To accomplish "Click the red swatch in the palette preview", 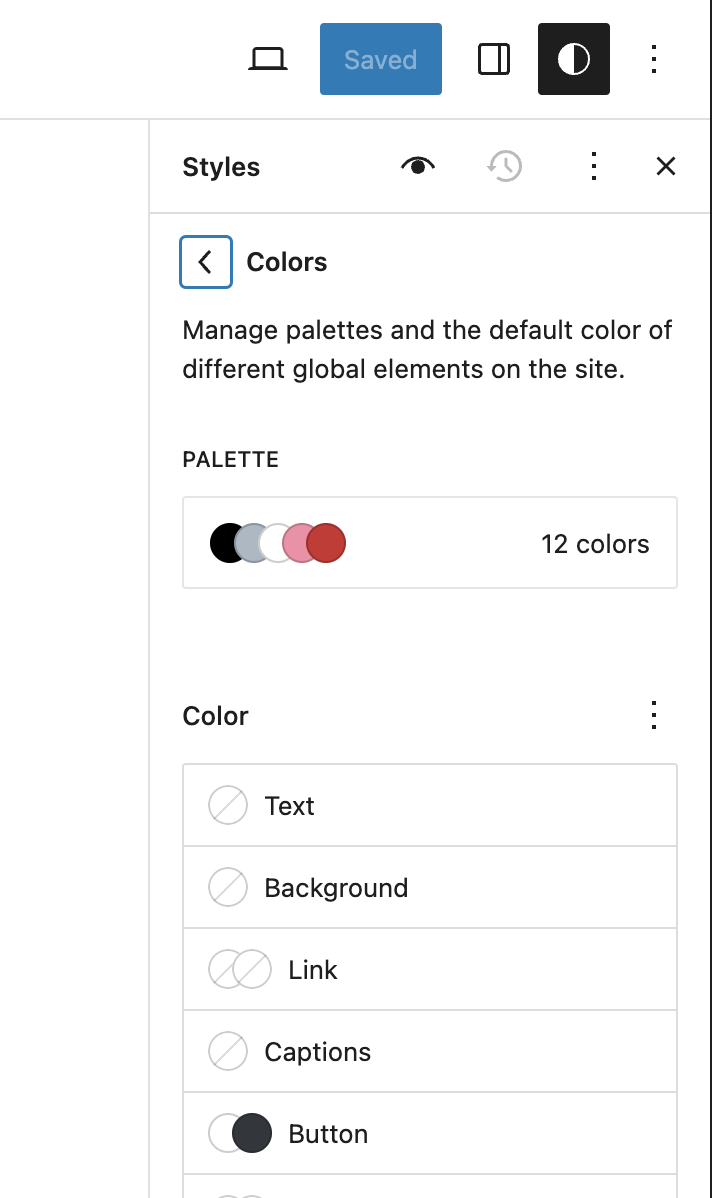I will pyautogui.click(x=330, y=542).
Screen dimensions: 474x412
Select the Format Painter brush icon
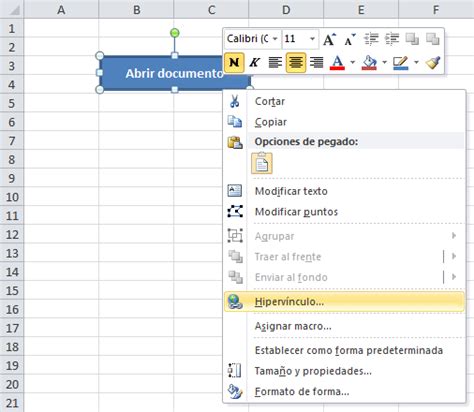pyautogui.click(x=433, y=62)
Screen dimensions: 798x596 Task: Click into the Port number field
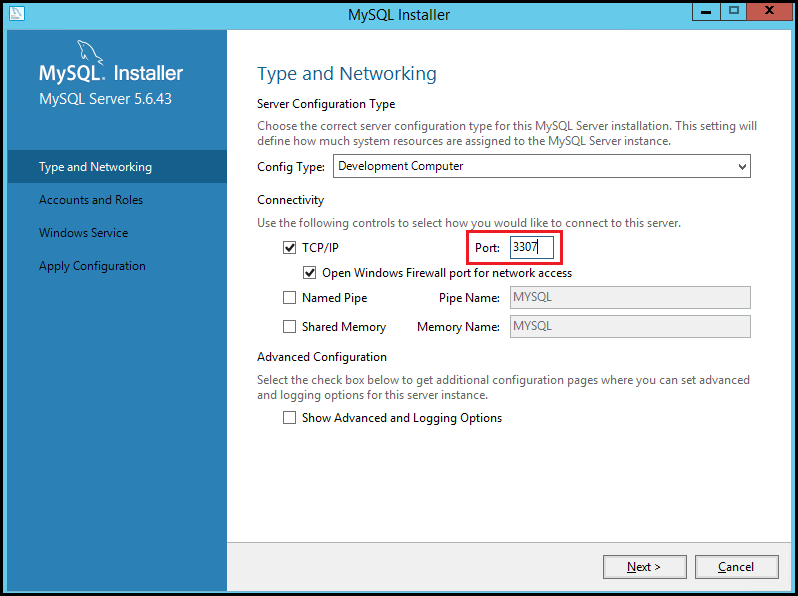point(530,247)
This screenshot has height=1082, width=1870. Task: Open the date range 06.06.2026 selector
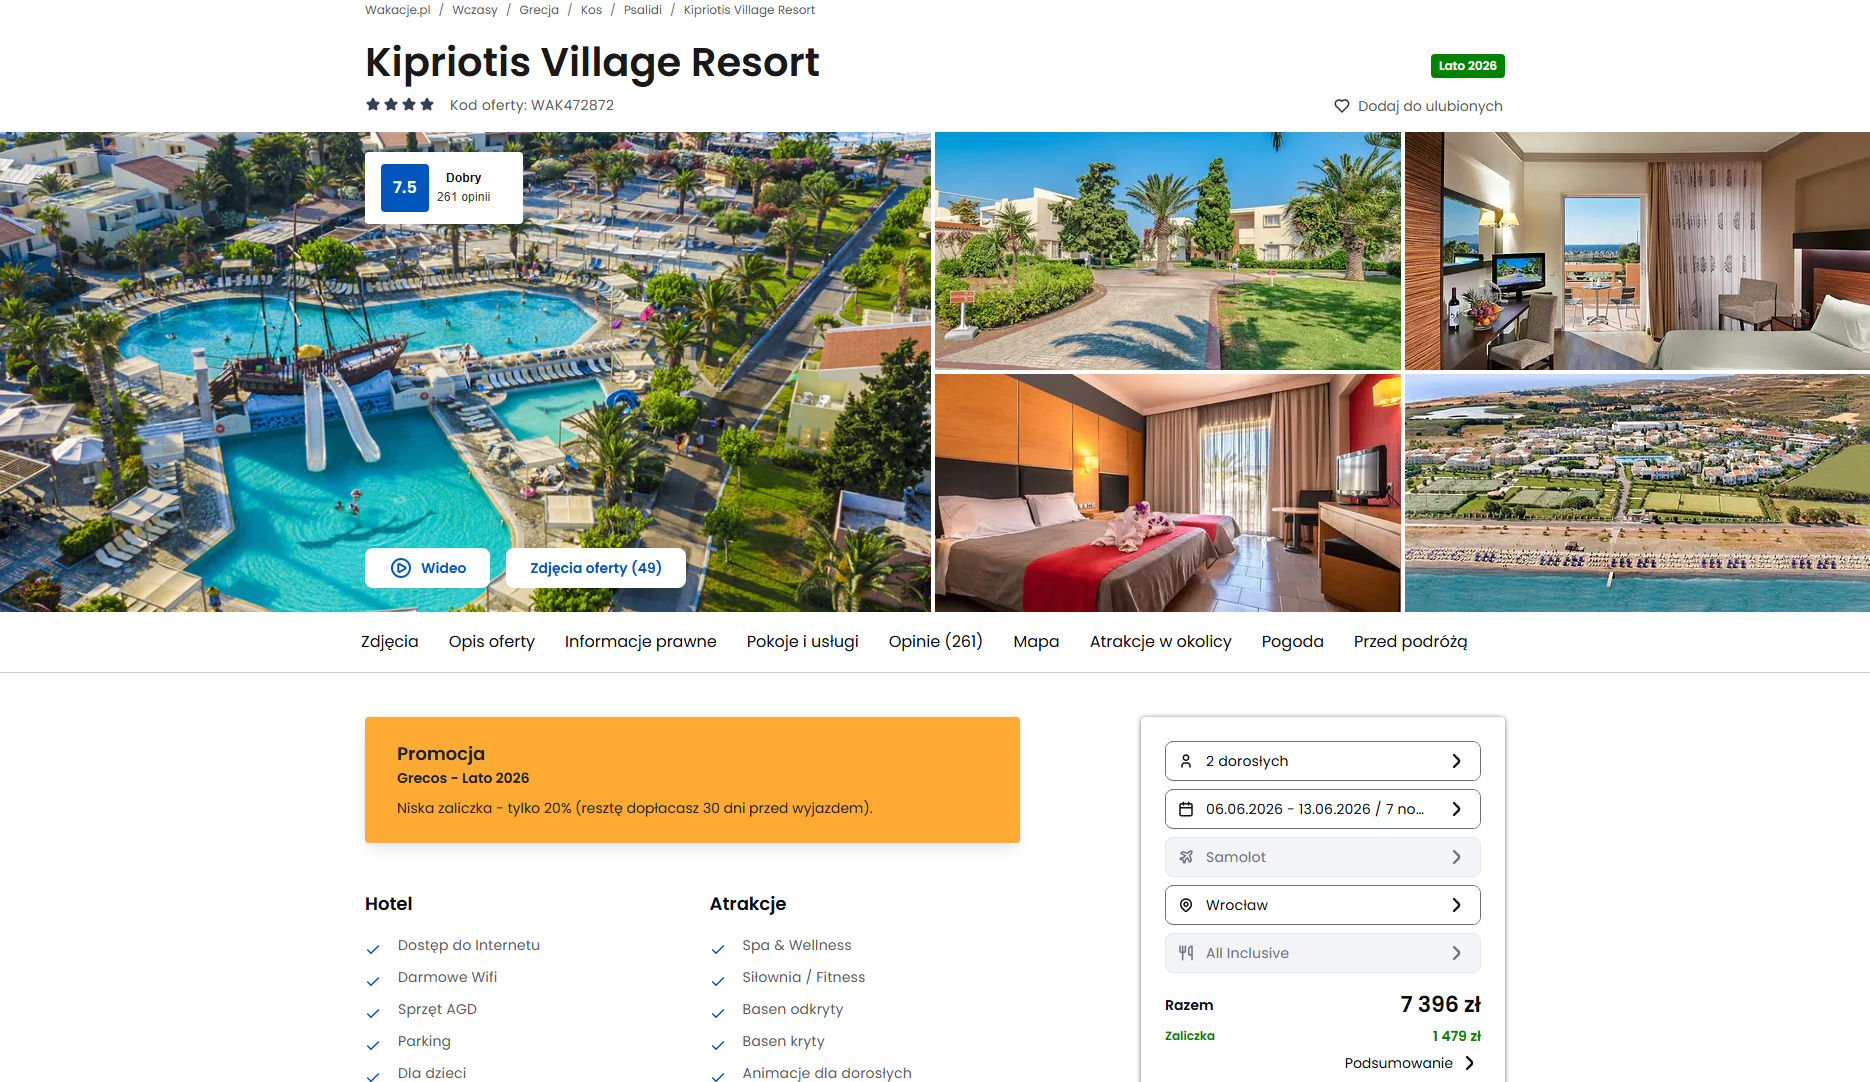1322,809
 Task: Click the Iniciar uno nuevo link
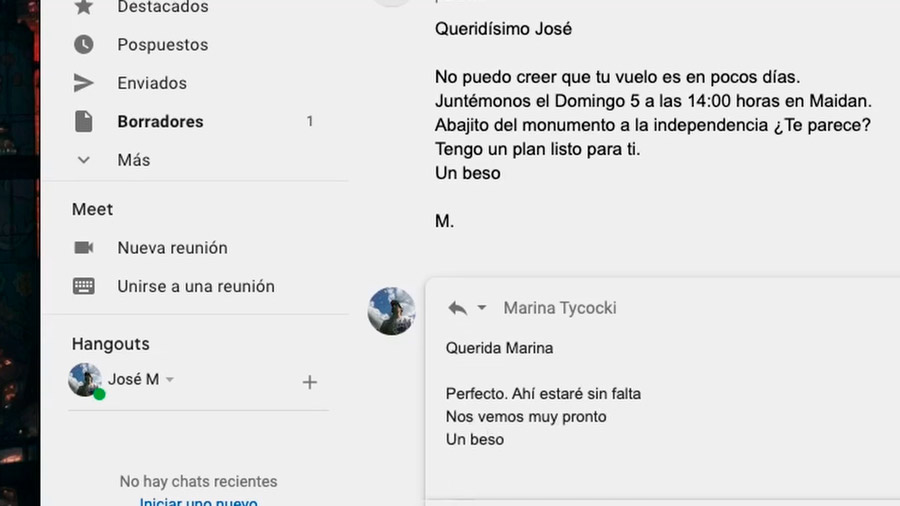pyautogui.click(x=199, y=501)

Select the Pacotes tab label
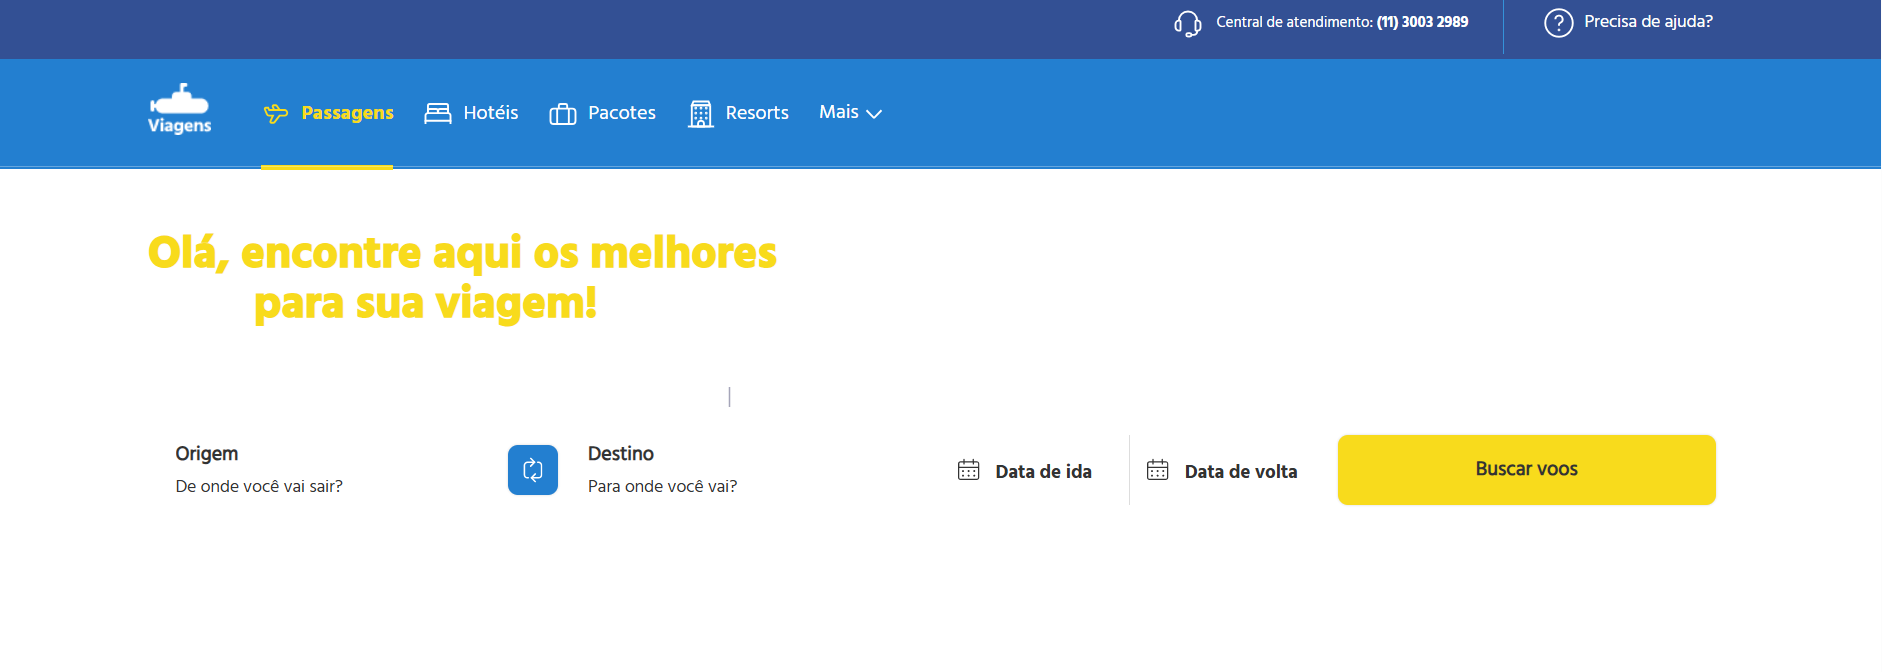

ACTIVITY :: Leave out every picture and copy verbatim the lines running from the line containing "Screen dimensions: 798x596" through the final line of the data.

EXPECTED OUTPUT ::
Screen dimensions: 798x596 Task: Click into the Port number field
point(530,247)
This screenshot has height=1082, width=1870. Task: Open the date range 06.06.2026 selector
1322,809
 Task: Click the Iniciar uno nuevo link
pyautogui.click(x=199, y=501)

Select the Pacotes tab label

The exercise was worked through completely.